* [WHAT IS NEEDED] Your answer should consist of each line below that includes the word "agent".

##### RECORDED INFORMATION

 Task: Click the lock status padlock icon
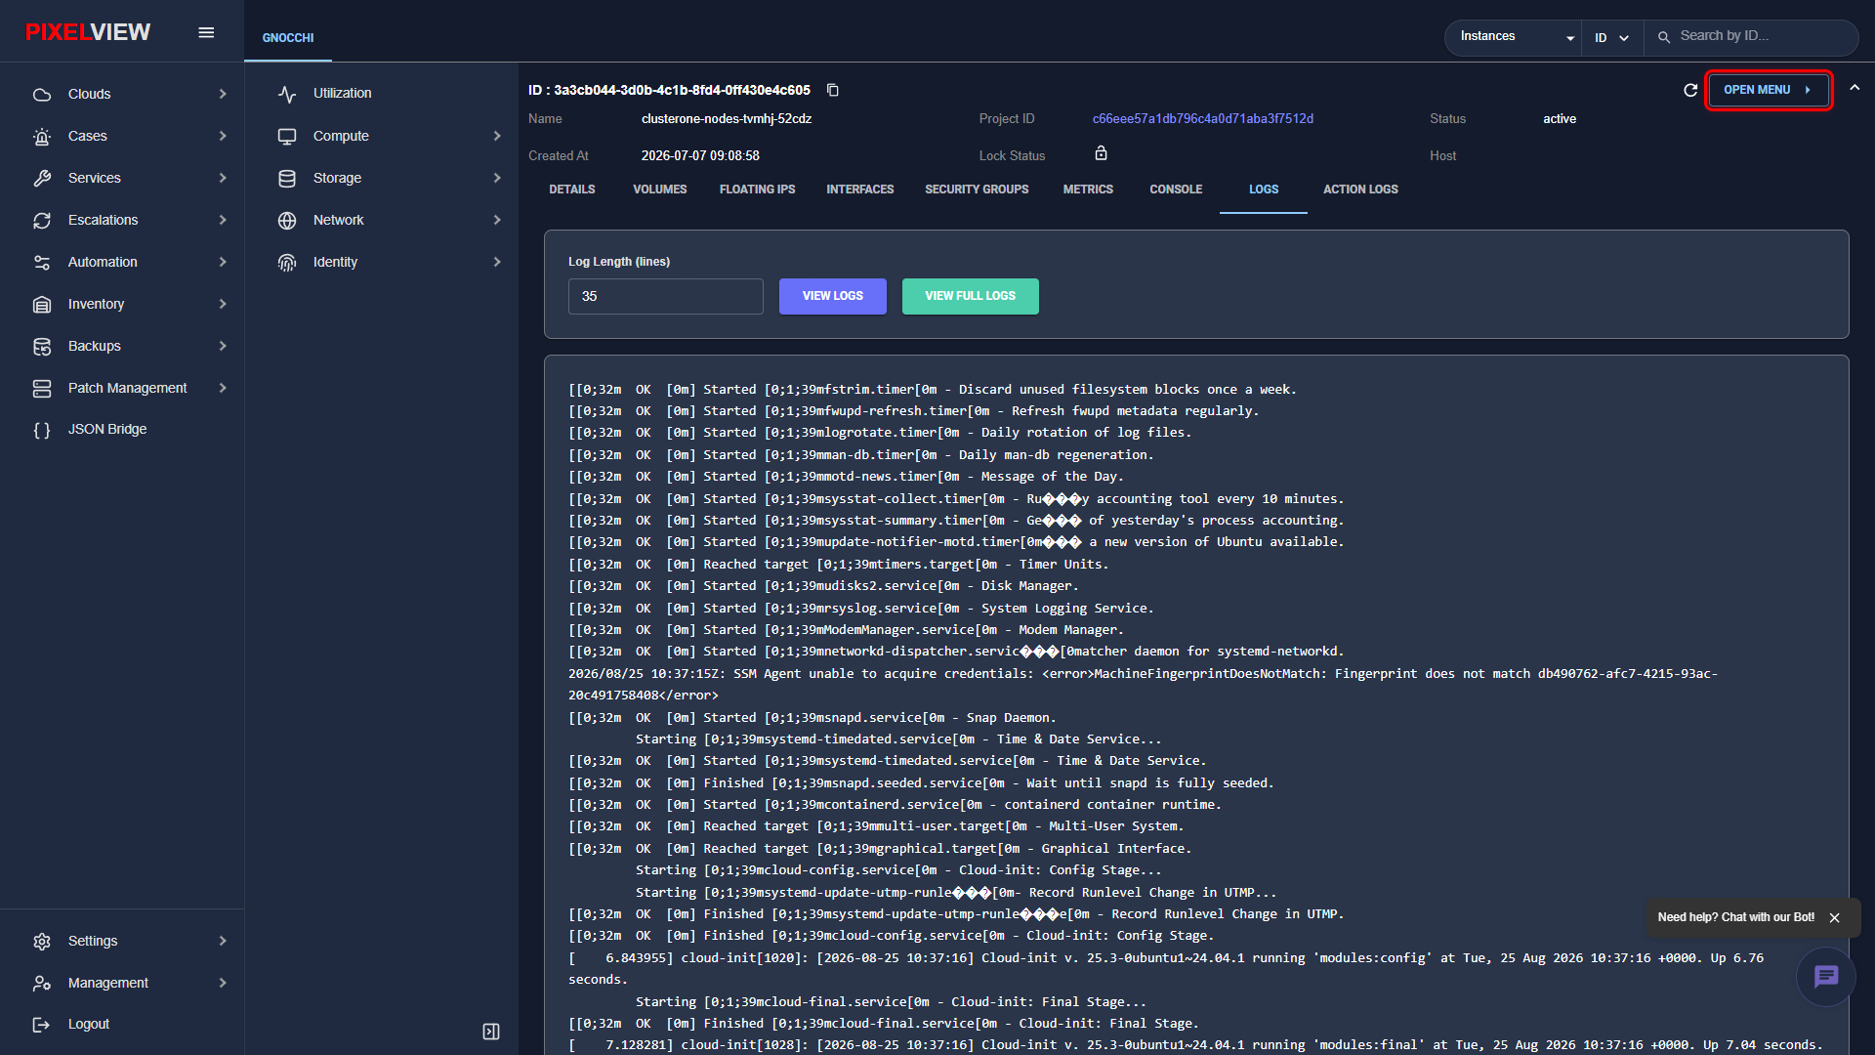point(1101,153)
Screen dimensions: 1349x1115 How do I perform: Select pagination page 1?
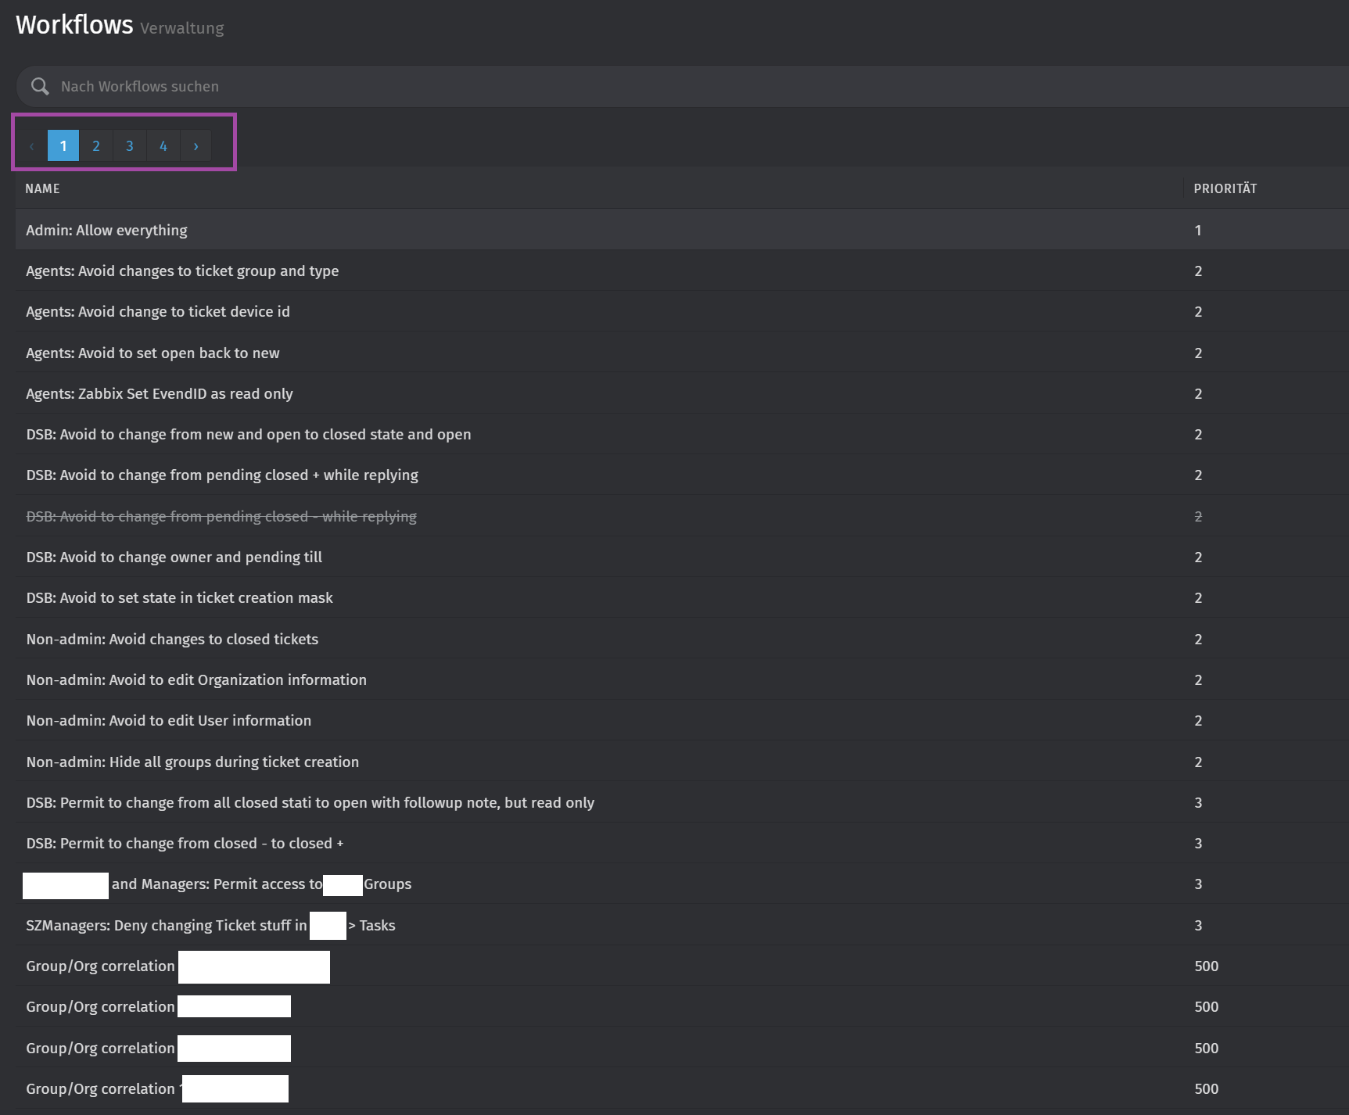click(x=63, y=146)
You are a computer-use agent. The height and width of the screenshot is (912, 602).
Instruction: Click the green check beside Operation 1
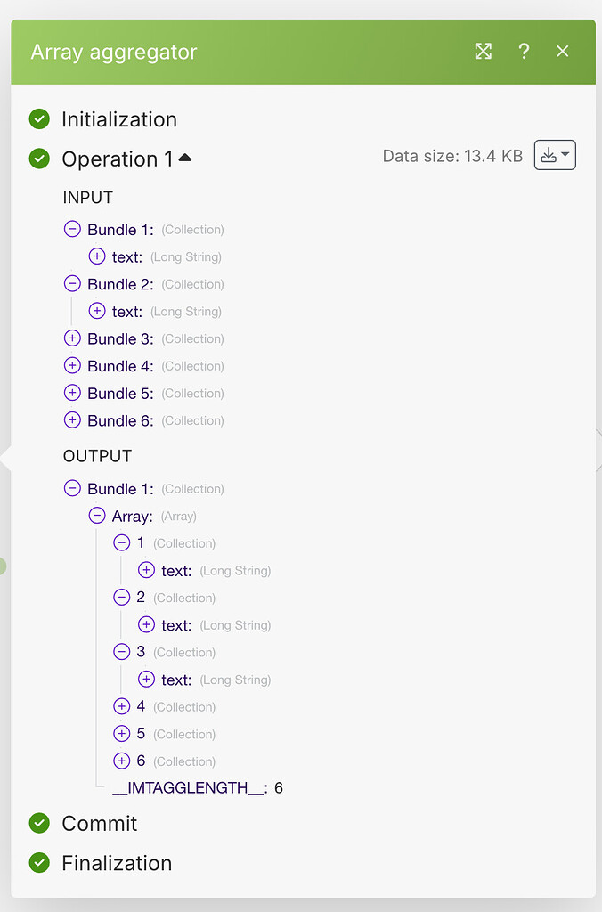(39, 159)
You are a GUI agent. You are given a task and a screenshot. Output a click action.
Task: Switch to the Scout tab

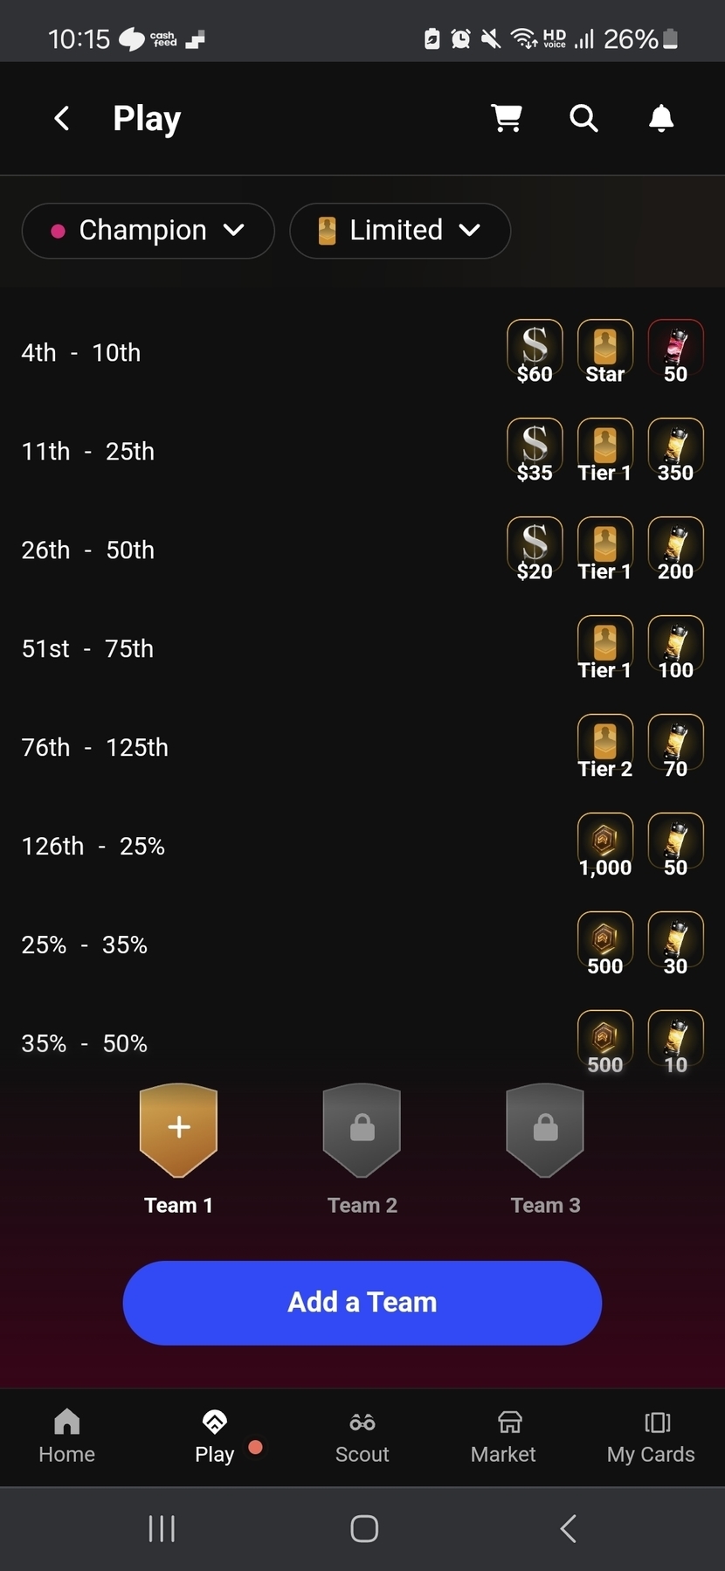coord(362,1437)
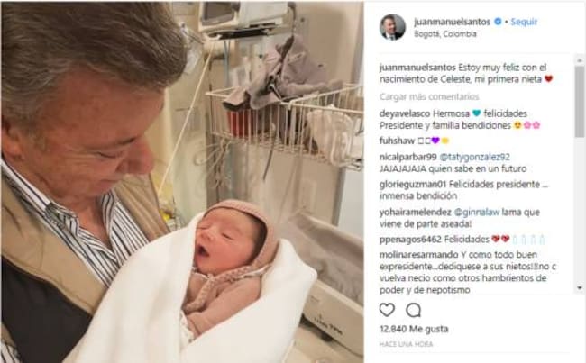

##########

* [EXERCISE OUTPUT]
You are a computer-use agent. The height and width of the screenshot is (912, 602).
You are a GUI agent. You are given a task and a screenshot. Output a click action.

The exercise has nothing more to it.